If you've read Chronology, it's impossible to ignore the ways Yuknavitch's new novel, The Small Backs of Children (in bookstores July 7), also seems to cull from her personal history. The book's central character, a writer, is a Yuknavitch mask—a woman traumatized by giving birth to a stillborn child, and mother to a young son. Yuknavitch's cast of characters are not named but labeled: painter, poet, filmmaker, performance artist, and so on. Novel characters often serve as stand-ins for the author, so this lack of characterization works. Yuknavitch's figures hover around the unconscious writer's bedside, and work solely to speed her recovery. Each functions as a device to allow Yuknavitch new powers of textual arrangement. The novel jumps from prose to play to poem and does so with control.

Yuknavitch's writing style works in absolutes and blanket statements like large swaths of color on a canvas. There were moments where mentions of Jim Morrison or Balvenie scotch almost ejected me from the book altogether, but I stayed with it and realized Yuknavitch wasn't saying clichéd things just to seem cool. She was saying them to be bare and vulnerable and known, like crying in front of a friend for the first time. I do not agree with many of the things this book does. That said, the fact that I am seeking to distance myself from a novel in the midst of a review speaks to the incredible force of Small Backs—it really comes at you.
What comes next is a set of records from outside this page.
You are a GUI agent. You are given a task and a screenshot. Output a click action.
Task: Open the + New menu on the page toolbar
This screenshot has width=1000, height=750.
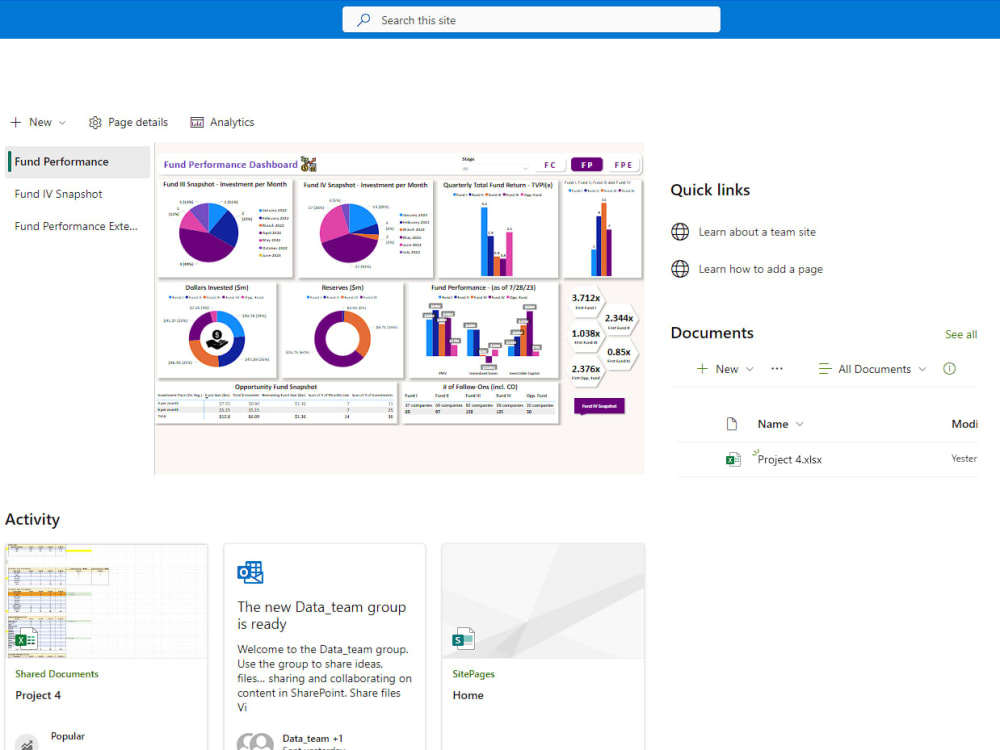(37, 122)
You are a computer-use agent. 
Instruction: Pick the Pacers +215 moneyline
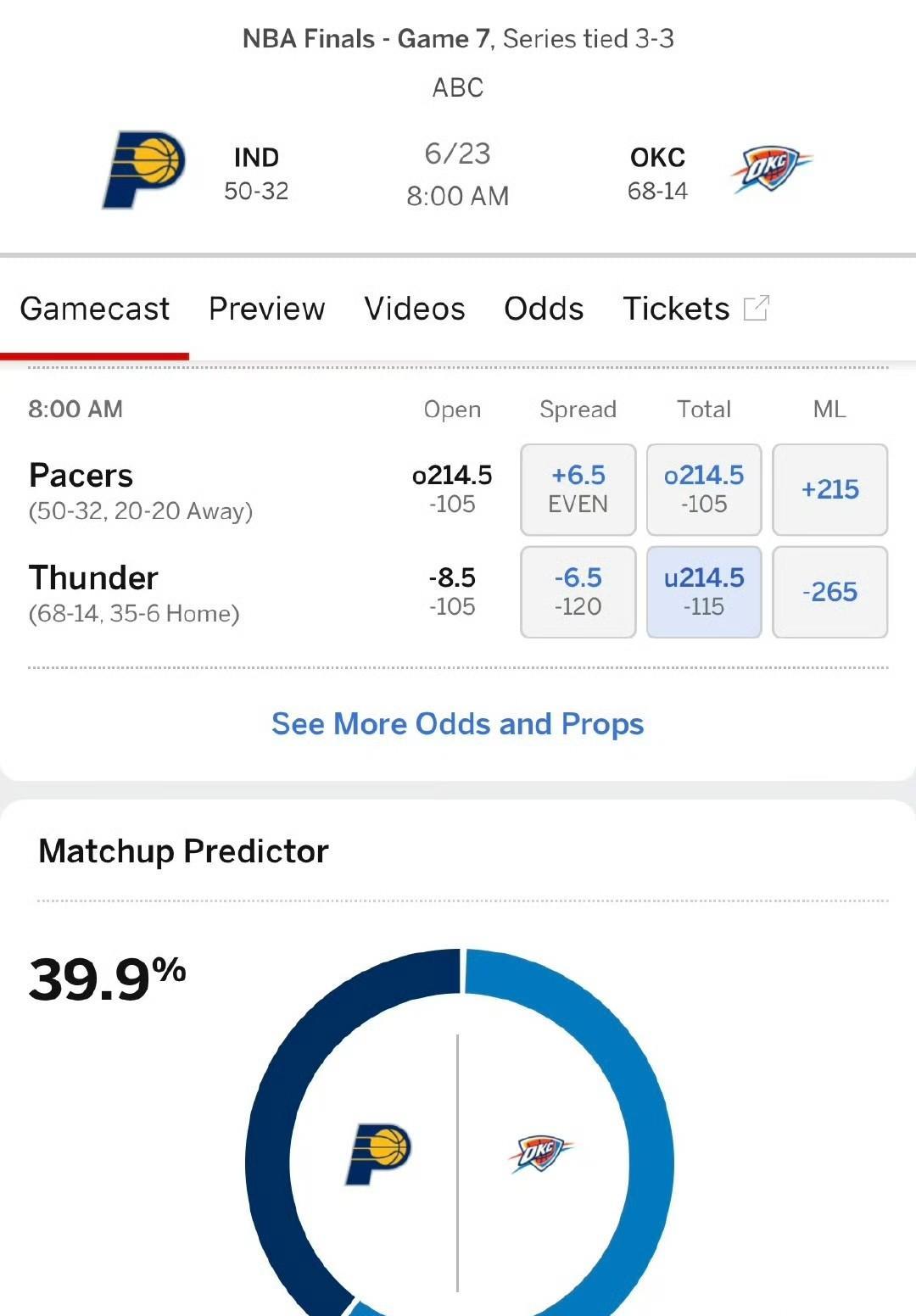pyautogui.click(x=830, y=489)
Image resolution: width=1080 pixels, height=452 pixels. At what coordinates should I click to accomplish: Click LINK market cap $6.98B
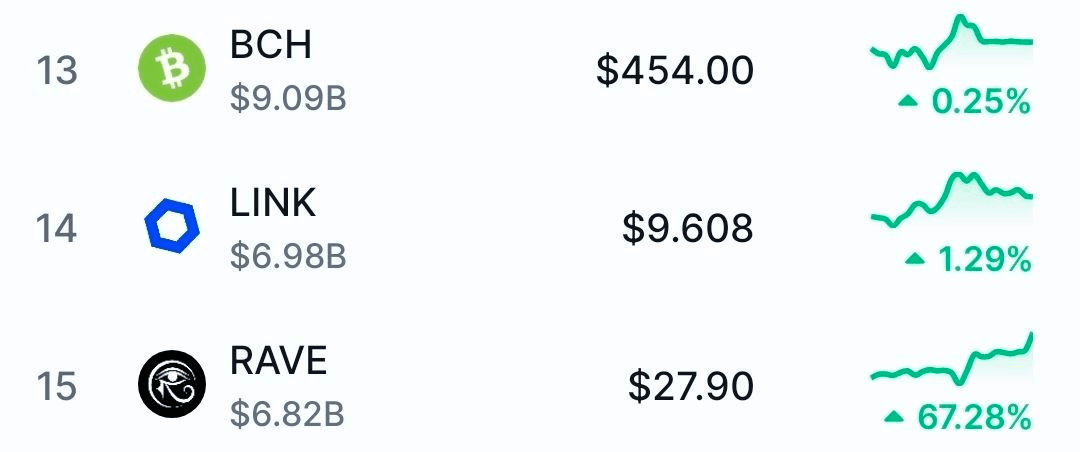pos(288,257)
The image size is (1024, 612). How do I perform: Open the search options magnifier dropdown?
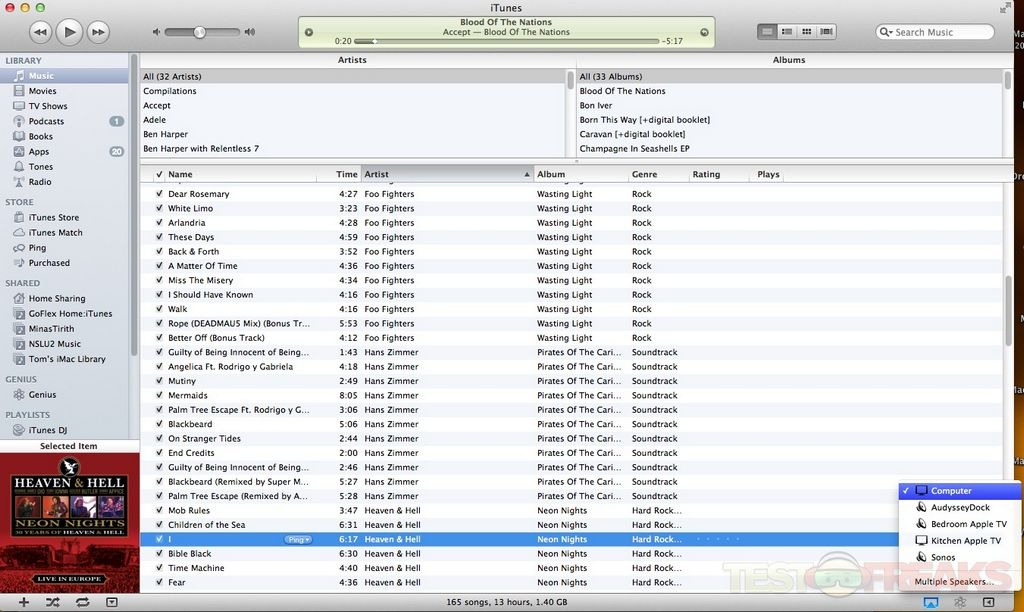(885, 32)
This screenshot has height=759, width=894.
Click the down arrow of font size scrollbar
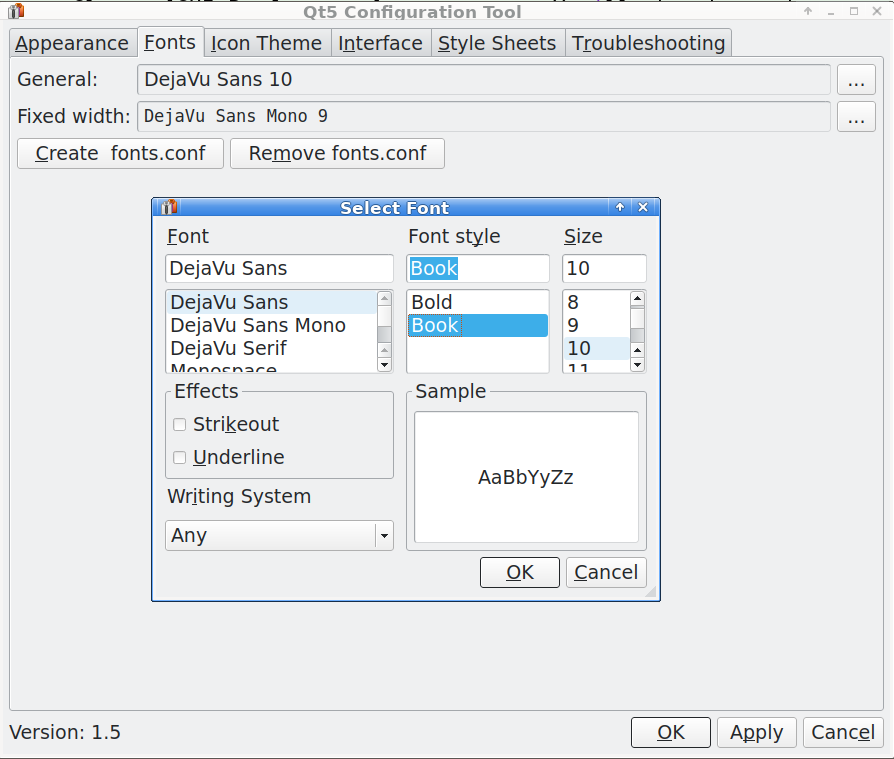[x=637, y=365]
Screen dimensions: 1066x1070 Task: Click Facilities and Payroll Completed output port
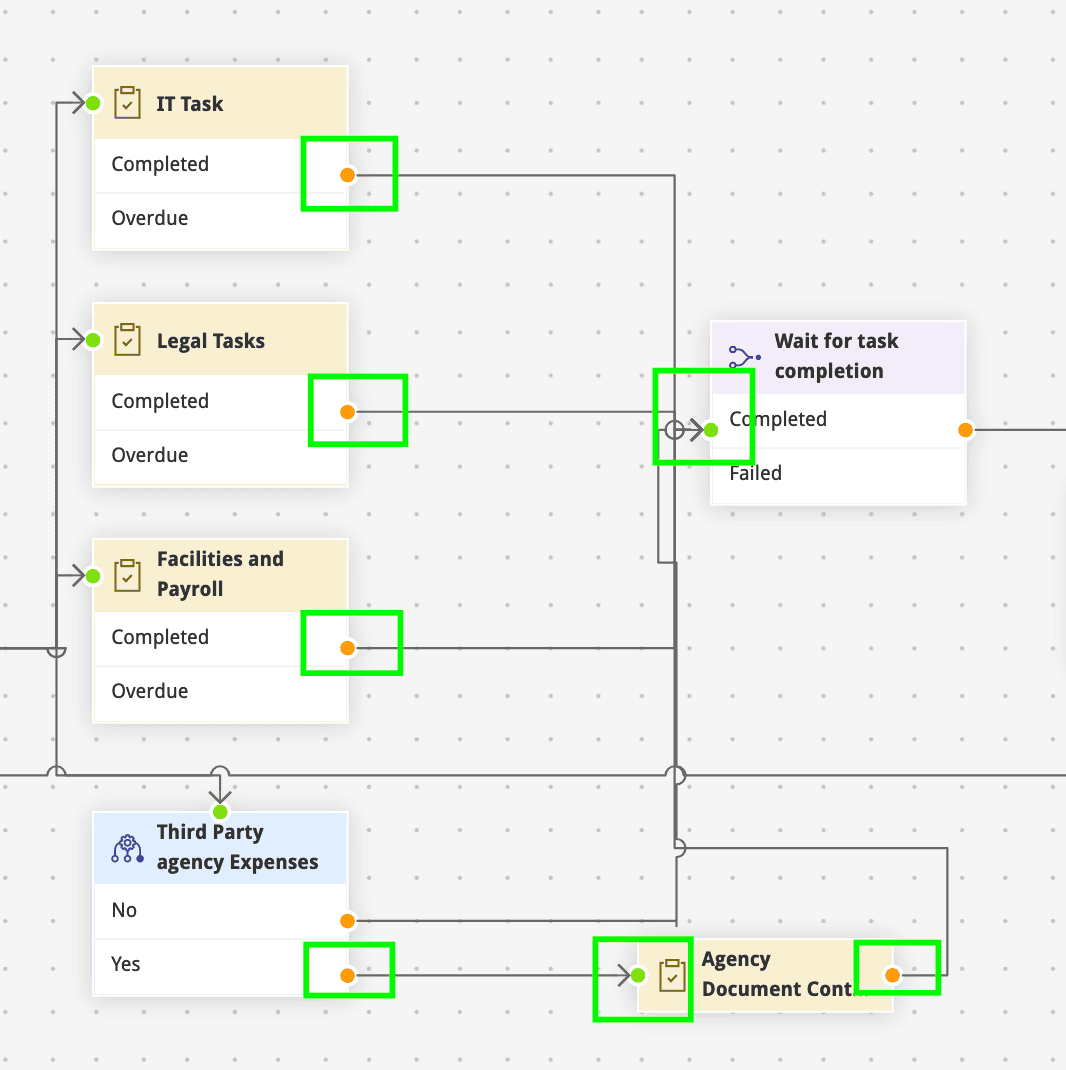(347, 648)
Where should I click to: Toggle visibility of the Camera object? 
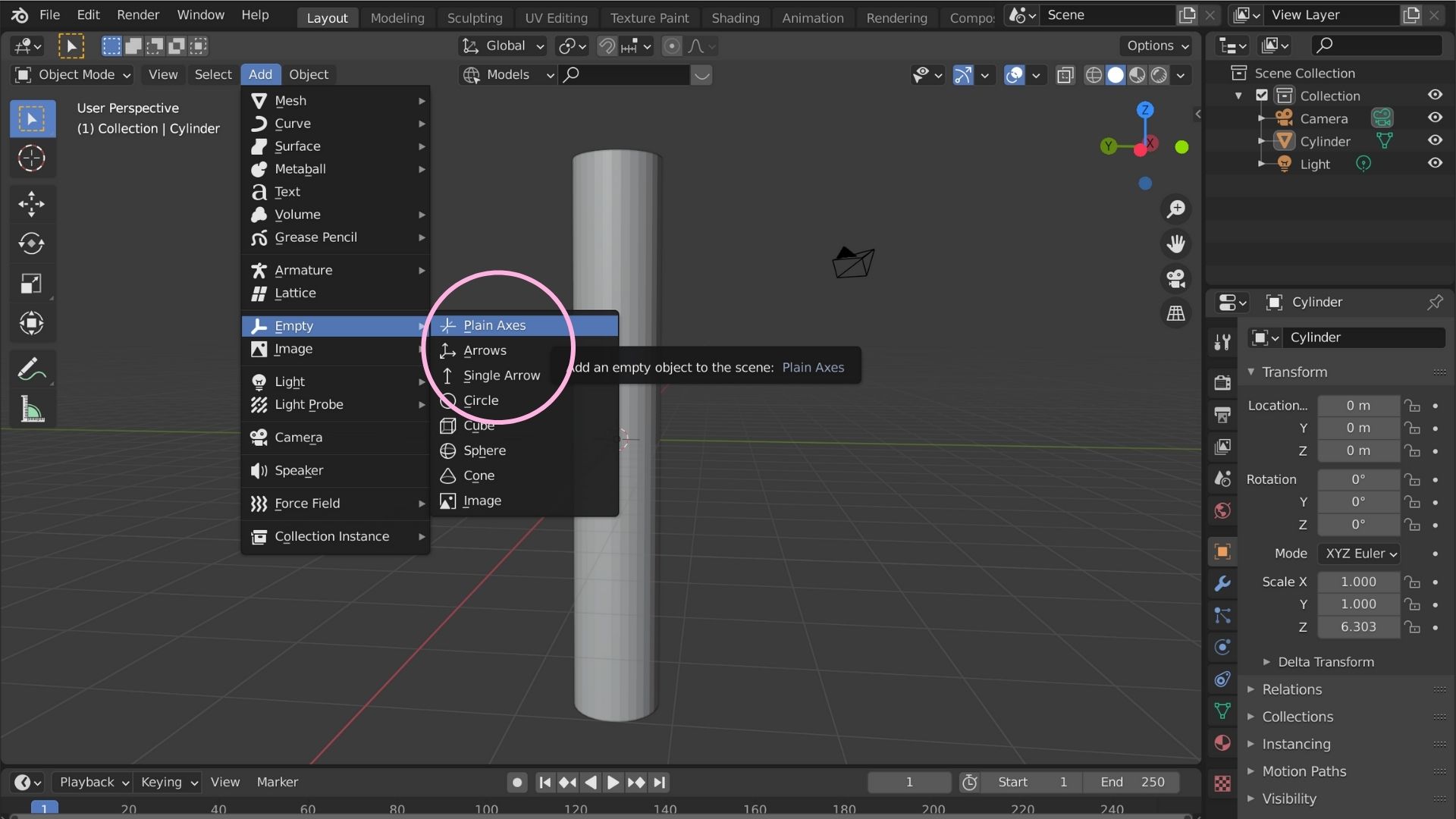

Some people will take this book as gospel. Some are going to freak out. Small Backs contains depictions of child sexual abuse handled with the stoniness of a survivor who realizes not just how awful it is but also that people should have license to survive in different ways. There are some very grim things in this novel, but if you ask me to follow Yuknavitch's plume into a raw, experimental work, I gladly will.